For the entries below, return the line holding "Image resolution: width=1000" together with all lines after it, unchanged, and leave every picture out.

(Records from a collection)
● ● ●

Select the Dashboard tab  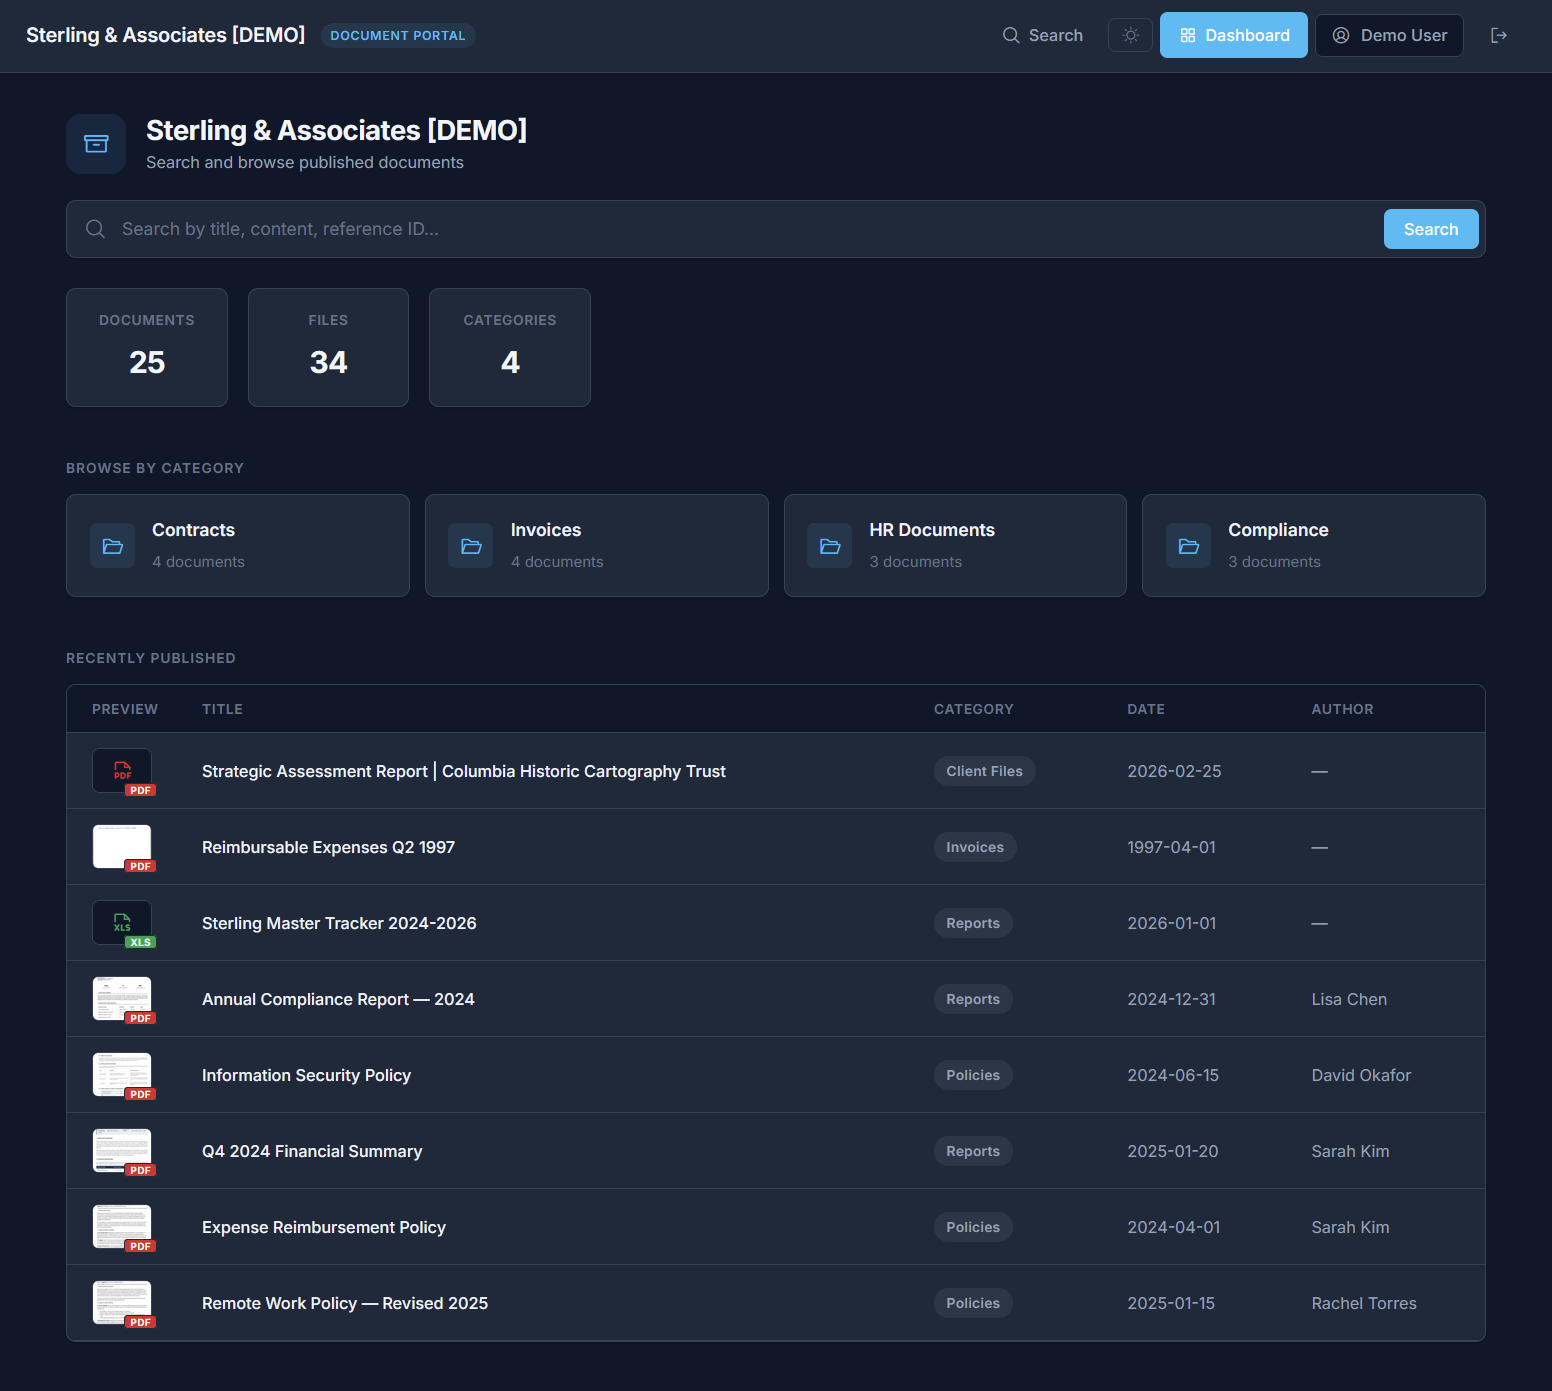pos(1233,35)
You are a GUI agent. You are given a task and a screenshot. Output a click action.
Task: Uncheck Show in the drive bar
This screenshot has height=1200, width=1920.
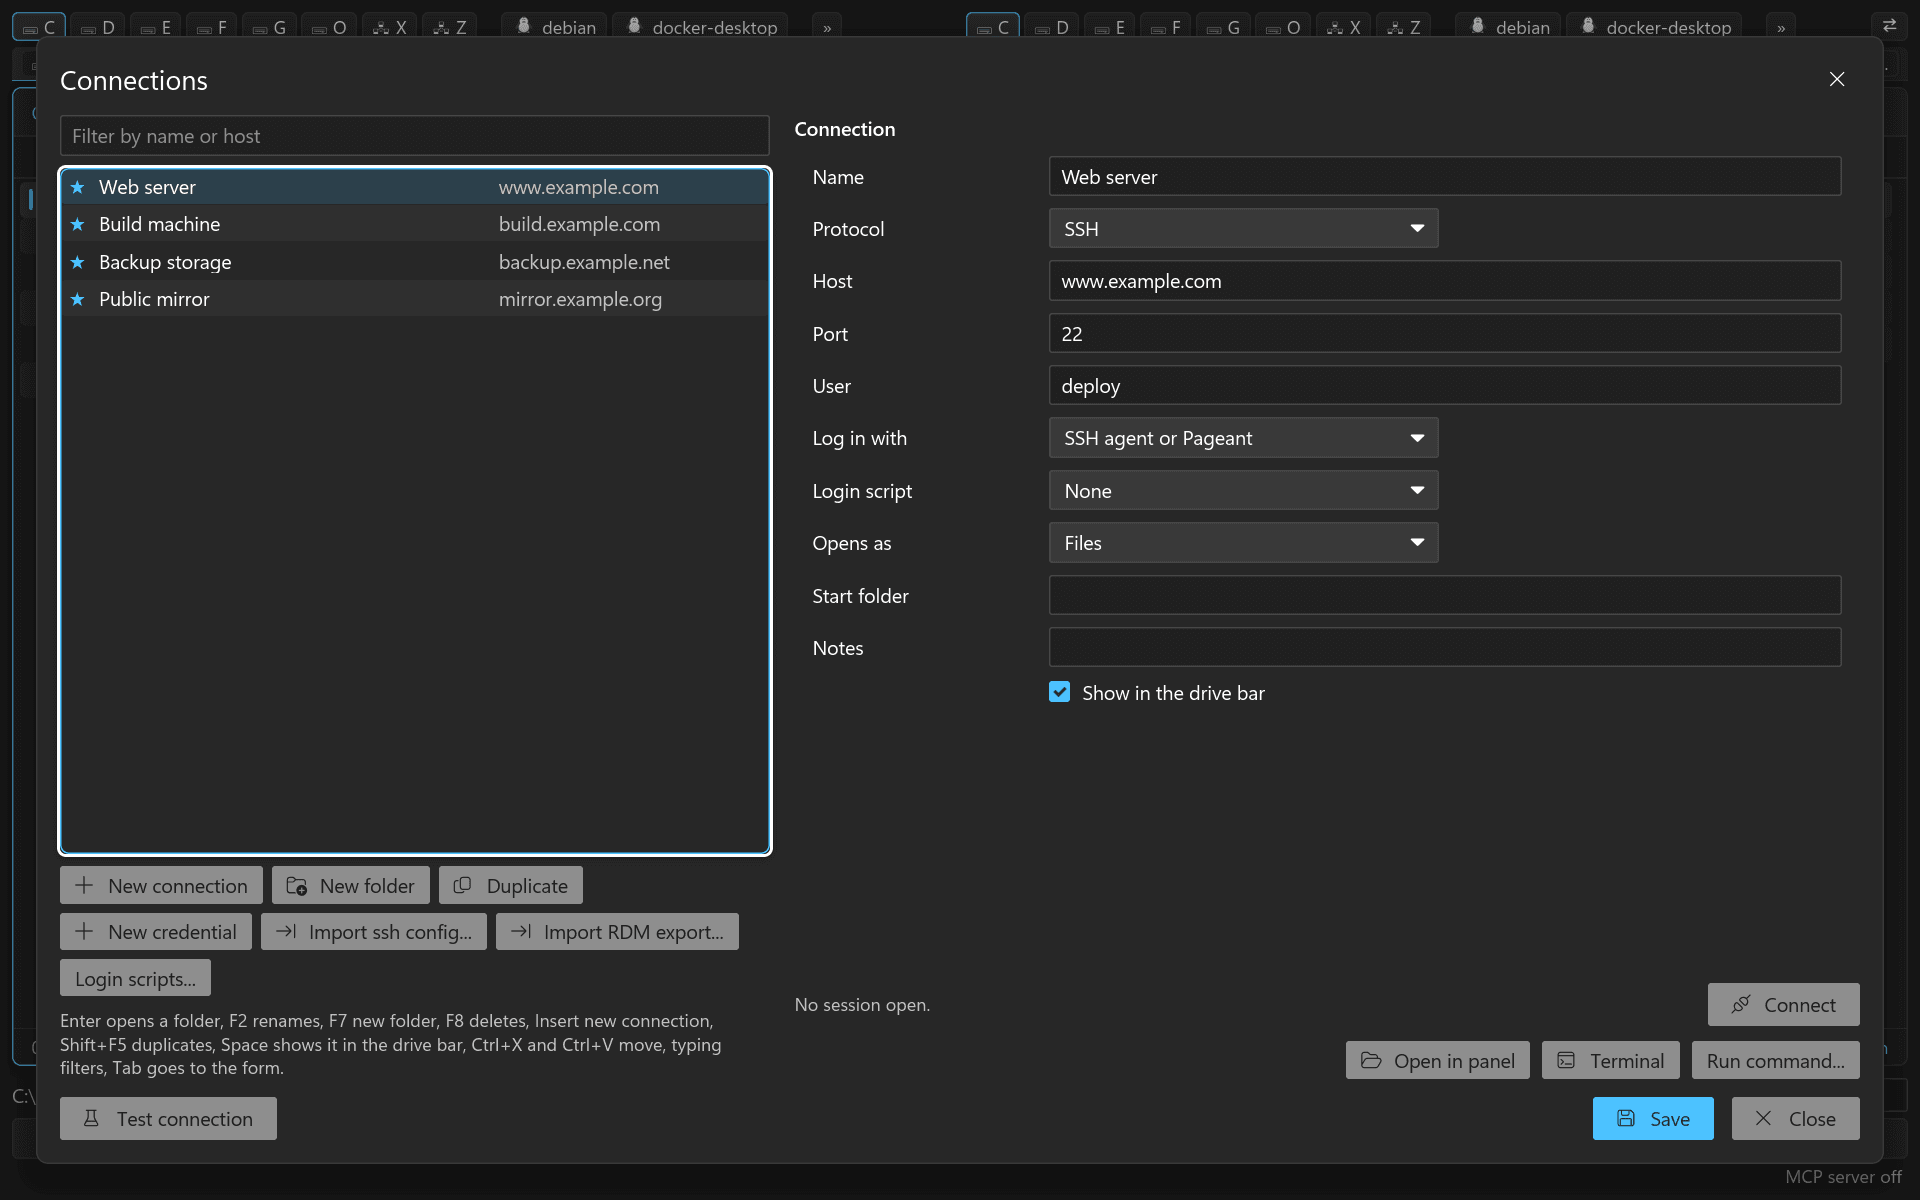[x=1060, y=692]
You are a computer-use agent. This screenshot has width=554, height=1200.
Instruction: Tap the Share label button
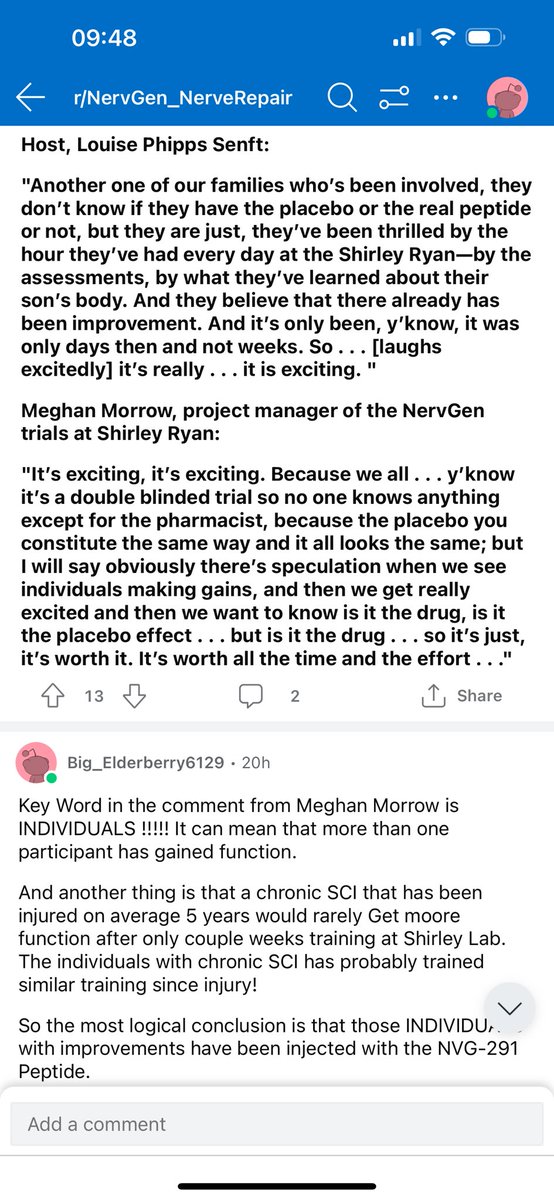click(479, 695)
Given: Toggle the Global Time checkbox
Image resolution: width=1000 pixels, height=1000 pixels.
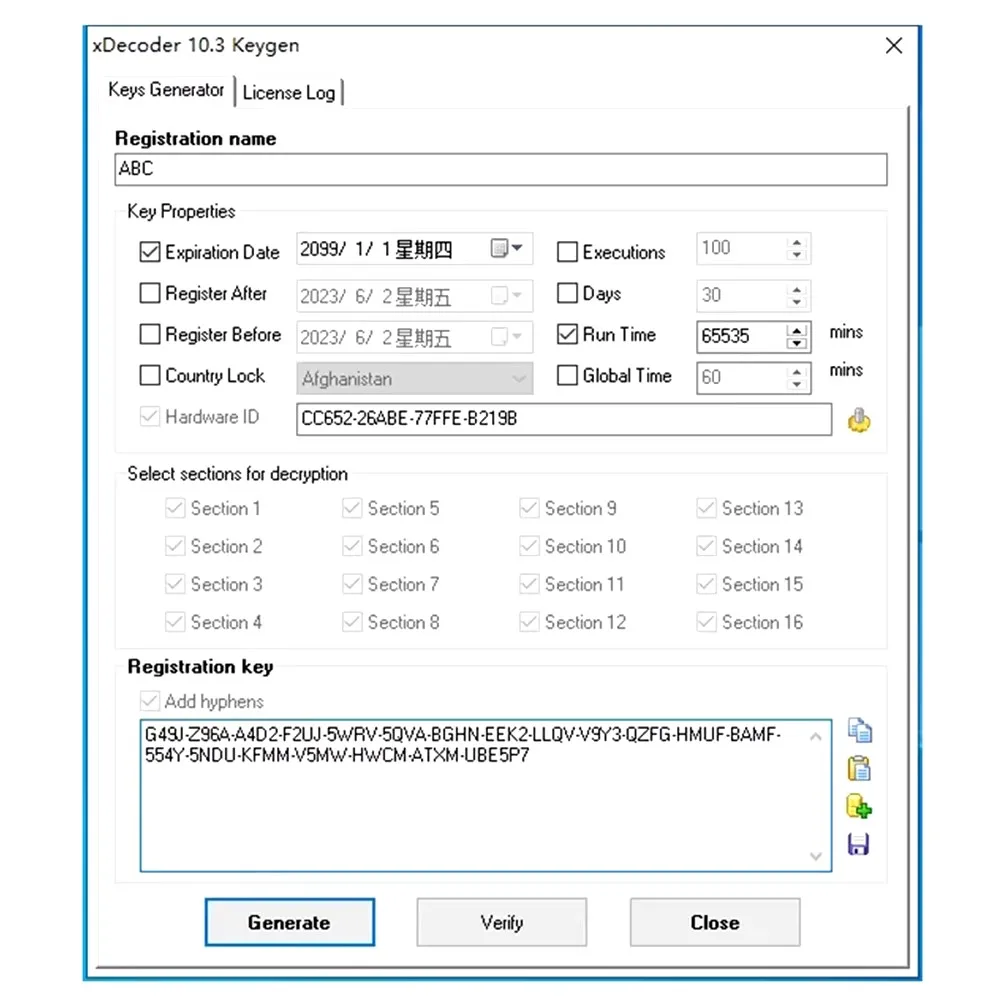Looking at the screenshot, I should point(567,376).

● ● ●

Response area =>
Image resolution: width=1000 pixels, height=1000 pixels.
Looking at the screenshot, I should point(567,376).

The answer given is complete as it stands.